*Data in this exercise*.
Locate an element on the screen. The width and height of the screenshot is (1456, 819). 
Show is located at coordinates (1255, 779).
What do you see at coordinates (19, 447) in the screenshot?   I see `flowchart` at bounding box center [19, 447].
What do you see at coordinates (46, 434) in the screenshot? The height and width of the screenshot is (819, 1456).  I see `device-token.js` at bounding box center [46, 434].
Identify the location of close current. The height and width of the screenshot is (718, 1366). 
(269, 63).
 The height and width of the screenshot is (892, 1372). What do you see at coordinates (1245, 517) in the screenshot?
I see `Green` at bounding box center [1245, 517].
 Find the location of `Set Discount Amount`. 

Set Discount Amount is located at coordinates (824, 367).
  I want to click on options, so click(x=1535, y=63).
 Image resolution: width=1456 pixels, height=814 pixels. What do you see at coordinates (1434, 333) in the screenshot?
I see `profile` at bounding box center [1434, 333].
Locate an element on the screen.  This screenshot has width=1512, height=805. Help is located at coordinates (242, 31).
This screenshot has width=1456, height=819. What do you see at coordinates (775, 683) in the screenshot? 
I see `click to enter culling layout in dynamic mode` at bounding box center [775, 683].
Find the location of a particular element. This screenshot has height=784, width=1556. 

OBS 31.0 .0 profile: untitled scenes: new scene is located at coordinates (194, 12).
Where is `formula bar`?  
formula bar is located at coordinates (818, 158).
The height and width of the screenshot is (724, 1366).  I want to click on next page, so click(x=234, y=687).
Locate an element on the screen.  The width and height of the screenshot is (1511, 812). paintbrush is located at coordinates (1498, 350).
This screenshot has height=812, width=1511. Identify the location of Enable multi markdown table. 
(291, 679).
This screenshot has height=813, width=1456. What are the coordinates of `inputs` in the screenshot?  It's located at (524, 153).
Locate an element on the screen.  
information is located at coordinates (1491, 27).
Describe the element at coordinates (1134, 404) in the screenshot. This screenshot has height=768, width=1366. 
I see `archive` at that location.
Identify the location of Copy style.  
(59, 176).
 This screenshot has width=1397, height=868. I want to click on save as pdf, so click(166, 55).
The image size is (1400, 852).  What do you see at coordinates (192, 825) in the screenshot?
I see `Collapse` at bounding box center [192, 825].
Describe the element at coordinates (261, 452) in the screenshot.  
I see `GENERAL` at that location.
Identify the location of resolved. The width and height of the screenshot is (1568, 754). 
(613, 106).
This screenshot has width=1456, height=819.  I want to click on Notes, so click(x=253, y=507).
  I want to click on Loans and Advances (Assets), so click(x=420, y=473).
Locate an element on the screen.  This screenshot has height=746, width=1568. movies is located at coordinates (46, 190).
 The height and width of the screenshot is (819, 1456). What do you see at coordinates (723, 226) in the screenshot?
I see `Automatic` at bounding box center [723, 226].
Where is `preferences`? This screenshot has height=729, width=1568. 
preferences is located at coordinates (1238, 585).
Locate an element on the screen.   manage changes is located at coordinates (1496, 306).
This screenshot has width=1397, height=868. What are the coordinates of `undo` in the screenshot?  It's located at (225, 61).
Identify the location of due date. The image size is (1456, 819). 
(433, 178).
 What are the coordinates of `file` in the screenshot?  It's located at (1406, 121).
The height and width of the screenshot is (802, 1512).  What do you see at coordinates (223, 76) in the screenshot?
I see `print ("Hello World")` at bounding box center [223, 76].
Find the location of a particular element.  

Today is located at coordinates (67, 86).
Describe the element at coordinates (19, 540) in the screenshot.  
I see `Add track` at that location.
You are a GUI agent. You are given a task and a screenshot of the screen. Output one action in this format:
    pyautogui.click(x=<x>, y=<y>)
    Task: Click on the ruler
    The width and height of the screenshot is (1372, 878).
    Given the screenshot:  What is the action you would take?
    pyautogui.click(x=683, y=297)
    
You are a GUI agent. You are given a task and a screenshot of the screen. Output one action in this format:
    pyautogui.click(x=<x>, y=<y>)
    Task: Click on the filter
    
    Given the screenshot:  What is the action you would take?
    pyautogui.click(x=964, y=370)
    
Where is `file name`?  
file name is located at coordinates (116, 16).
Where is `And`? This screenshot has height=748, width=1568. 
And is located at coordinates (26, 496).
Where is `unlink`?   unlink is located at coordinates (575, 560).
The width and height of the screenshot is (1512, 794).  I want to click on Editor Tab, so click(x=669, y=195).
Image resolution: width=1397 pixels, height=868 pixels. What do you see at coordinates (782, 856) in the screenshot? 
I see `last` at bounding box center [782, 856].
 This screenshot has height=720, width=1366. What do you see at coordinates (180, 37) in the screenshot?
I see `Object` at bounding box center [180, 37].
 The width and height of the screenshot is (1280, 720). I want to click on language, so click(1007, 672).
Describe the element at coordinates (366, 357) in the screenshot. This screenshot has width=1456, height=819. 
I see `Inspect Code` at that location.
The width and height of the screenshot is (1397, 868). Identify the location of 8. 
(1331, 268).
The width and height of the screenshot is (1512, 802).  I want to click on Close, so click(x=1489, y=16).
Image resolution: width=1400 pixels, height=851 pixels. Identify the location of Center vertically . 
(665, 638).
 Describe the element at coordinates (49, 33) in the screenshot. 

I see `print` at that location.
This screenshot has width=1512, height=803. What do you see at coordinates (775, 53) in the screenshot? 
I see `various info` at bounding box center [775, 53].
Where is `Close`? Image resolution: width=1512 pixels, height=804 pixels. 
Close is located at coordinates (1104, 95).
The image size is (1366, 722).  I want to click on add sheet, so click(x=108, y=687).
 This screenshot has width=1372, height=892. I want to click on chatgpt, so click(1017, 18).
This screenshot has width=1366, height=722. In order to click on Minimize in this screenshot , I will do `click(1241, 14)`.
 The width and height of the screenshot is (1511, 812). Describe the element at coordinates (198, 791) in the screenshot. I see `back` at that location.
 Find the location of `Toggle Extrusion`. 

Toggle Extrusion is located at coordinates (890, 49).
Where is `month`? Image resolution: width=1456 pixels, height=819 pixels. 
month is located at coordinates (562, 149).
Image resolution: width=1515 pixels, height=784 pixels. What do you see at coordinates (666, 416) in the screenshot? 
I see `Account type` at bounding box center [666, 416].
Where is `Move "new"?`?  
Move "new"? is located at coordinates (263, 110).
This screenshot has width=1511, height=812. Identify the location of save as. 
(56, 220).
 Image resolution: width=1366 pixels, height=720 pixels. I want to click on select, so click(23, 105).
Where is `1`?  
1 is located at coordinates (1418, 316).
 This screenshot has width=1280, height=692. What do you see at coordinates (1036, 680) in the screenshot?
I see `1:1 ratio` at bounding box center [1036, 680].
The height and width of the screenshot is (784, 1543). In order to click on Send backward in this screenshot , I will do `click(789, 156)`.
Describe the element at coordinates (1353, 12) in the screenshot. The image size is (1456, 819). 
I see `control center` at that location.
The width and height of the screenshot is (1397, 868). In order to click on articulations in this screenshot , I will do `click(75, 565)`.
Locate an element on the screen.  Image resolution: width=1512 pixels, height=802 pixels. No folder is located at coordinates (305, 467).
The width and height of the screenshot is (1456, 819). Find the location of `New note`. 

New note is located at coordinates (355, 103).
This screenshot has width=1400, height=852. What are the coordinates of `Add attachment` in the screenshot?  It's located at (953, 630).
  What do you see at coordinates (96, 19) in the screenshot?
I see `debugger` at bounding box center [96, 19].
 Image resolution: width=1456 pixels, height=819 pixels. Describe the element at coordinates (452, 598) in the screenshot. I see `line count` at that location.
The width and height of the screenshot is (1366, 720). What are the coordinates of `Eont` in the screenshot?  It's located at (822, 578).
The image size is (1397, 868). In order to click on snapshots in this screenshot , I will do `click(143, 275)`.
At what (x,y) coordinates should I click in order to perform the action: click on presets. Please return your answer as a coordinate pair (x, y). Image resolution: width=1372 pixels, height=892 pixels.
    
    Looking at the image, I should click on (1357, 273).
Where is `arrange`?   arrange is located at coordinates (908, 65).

*Exercise directions*. Can you give the stretch of lines from the one containing "coordinates (242, 31)." through the one containing "(613, 106)." as a JSON list of strings, one string per line, with blank lines left out?

*Task result*.
[
  "Locate an element on the screen.  This screenshot has width=1512, height=805. Help is located at coordinates (242, 31).",
  "This screenshot has width=1456, height=819. What do you see at coordinates (775, 683) in the screenshot? ",
  "I see `click to enter culling layout in dynamic mode` at bounding box center [775, 683].",
  "Find the location of a particular element. This screenshot has height=784, width=1556. ",
  "OBS 31.0 .0 profile: untitled scenes: new scene is located at coordinates (194, 12).",
  "Where is `formula bar`?  ",
  "formula bar is located at coordinates (818, 158).",
  "The height and width of the screenshot is (724, 1366).  I want to click on next page, so click(x=234, y=687).",
  "Locate an element on the screen.  The width and height of the screenshot is (1511, 812). paintbrush is located at coordinates (1498, 350).",
  "This screenshot has height=812, width=1511. Identify the location of Enable multi markdown table. ",
  "(291, 679).",
  "This screenshot has height=813, width=1456. What are the coordinates of `inputs` in the screenshot?  It's located at (524, 153).",
  "Locate an element on the screen.  ",
  "information is located at coordinates (1491, 27).",
  "Describe the element at coordinates (1134, 404) in the screenshot. This screenshot has height=768, width=1366. ",
  "I see `archive` at that location.",
  "Identify the location of Copy style.  ",
  "(59, 176).",
  " This screenshot has width=1397, height=868. I want to click on save as pdf, so click(166, 55).",
  "The image size is (1400, 852).  What do you see at coordinates (192, 825) in the screenshot?",
  "I see `Collapse` at bounding box center [192, 825].",
  "Describe the element at coordinates (261, 452) in the screenshot.  ",
  "I see `GENERAL` at that location.",
  "Identify the location of resolved. The width and height of the screenshot is (1568, 754). ",
  "(613, 106)."
]